(epd) Es war die unheimliche Vision eines totalen Überwachungsstaates: Vor 60 Jahren, am 8. Juni 1949, kam George Orwells Roman „1984“ in den Buchhandel. Der Titel war ein Spiel: Orwell hat die Zahl des Jahres, in dem er den Roman schrieb, einfach gedreht.
Orwell (1903-1950) wurde als Eric Blair in Indien geboren und wuchs dort auch auf. 1936/37 ging er als Journalist und Kämpfer gegen den Faschismus nach Spanien. Von ihm stammen einige der genauesten Berichte über die blutigen Auseinandersetzungen innerhalb des republikanischen Lagers, nicht zuletzt über die „Säuberungen“ moskauhöriger Kommunisten in Spanien.

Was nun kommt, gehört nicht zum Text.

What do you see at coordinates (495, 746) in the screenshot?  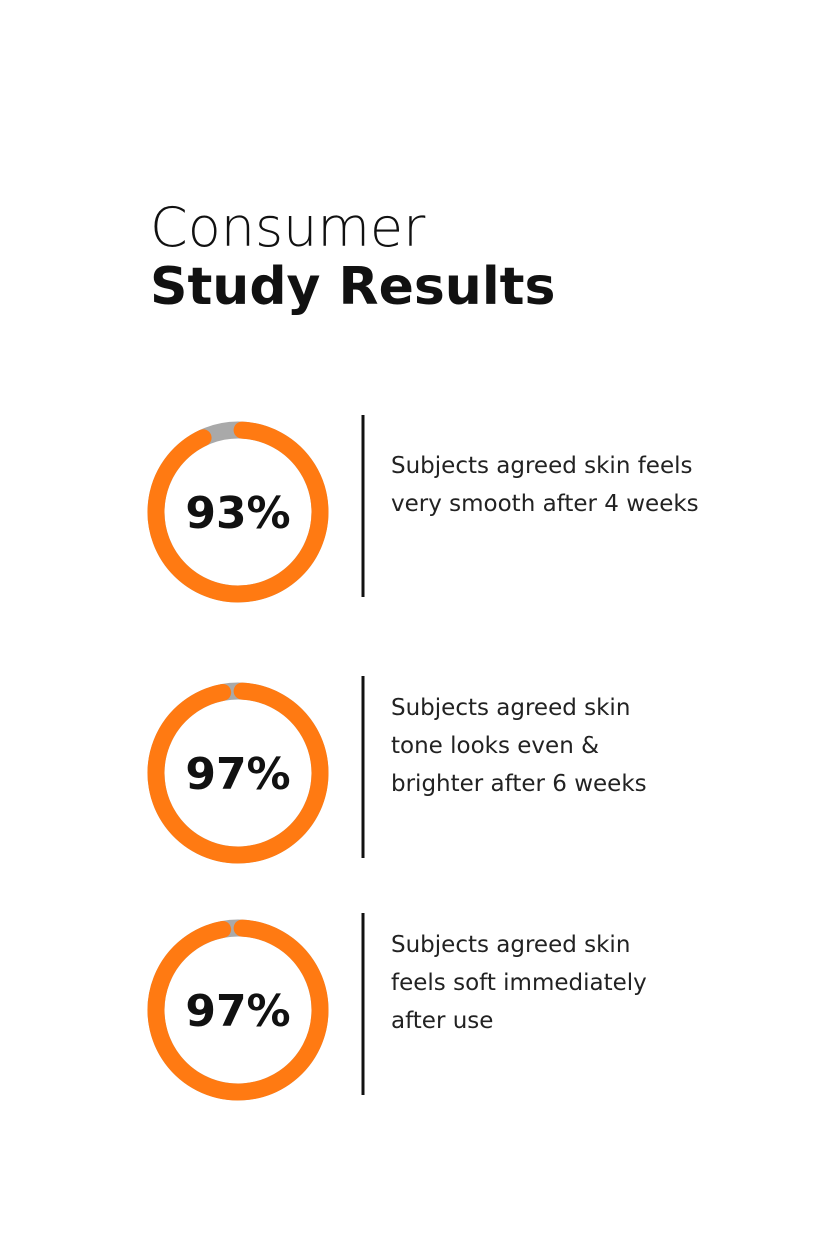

Diese Erlebnisse machten Orwell hellhörig für jede Art von Totalitarismus. 1945 erschien seine Allegorie auf die frühe Sowjetunion, „Die Farm der Tiere“. Auch seine Darstellung des fiktiven totalitären Staates Ozeanien in „1984“ beruht auf Erfahrungen mit dem Nationalsozialismus und dem Stalinismus.
Ozeanien hat eine einheitliche Ideologie, mit der eine kleine Machtelite über 90 Prozent der Bevölkerung herrscht. Eine terroristische, Geheimpolizei verhindert Proteste oder Aufstände: „Big Brother is watching you“, der große Bruder beobachtet Dich. „1984“ traf den Nerv der Zeit. In den 1990er-Jahren las man „1984“ kritischer. Auch die literarische Qualität des Romans wurde kritisiert. Die Techniken der Überwachung, die Orwell beschreibt, sind inzwischen perfektioniert. Was Orwell nicht vorhersehen konnte: Auch Demokratien sind nicht davor gefeit, diese Mittel zu benützen, vor allem seit dem 11. September 2001.
Eine technische Entwicklung aber war unvorhersehbar, als Orwell seine Visionen vom Überwachungsstaat niederschrieb: das Internet mit seinen unendlichen Möglichkeiten. Den Zugang zu regimekritischen Informationen versuchen Länder wie China oder Kuba immer wieder zu unterbinden – und können doch nicht verhindern, dass Menschenrechtler sich vernetzen und der Welt einen Blick auf den Alltag in China, Kuba oder Iran vermitteln: „Big Brother“, der große Bruder, beobachtet – aber er wird auch beobachtet.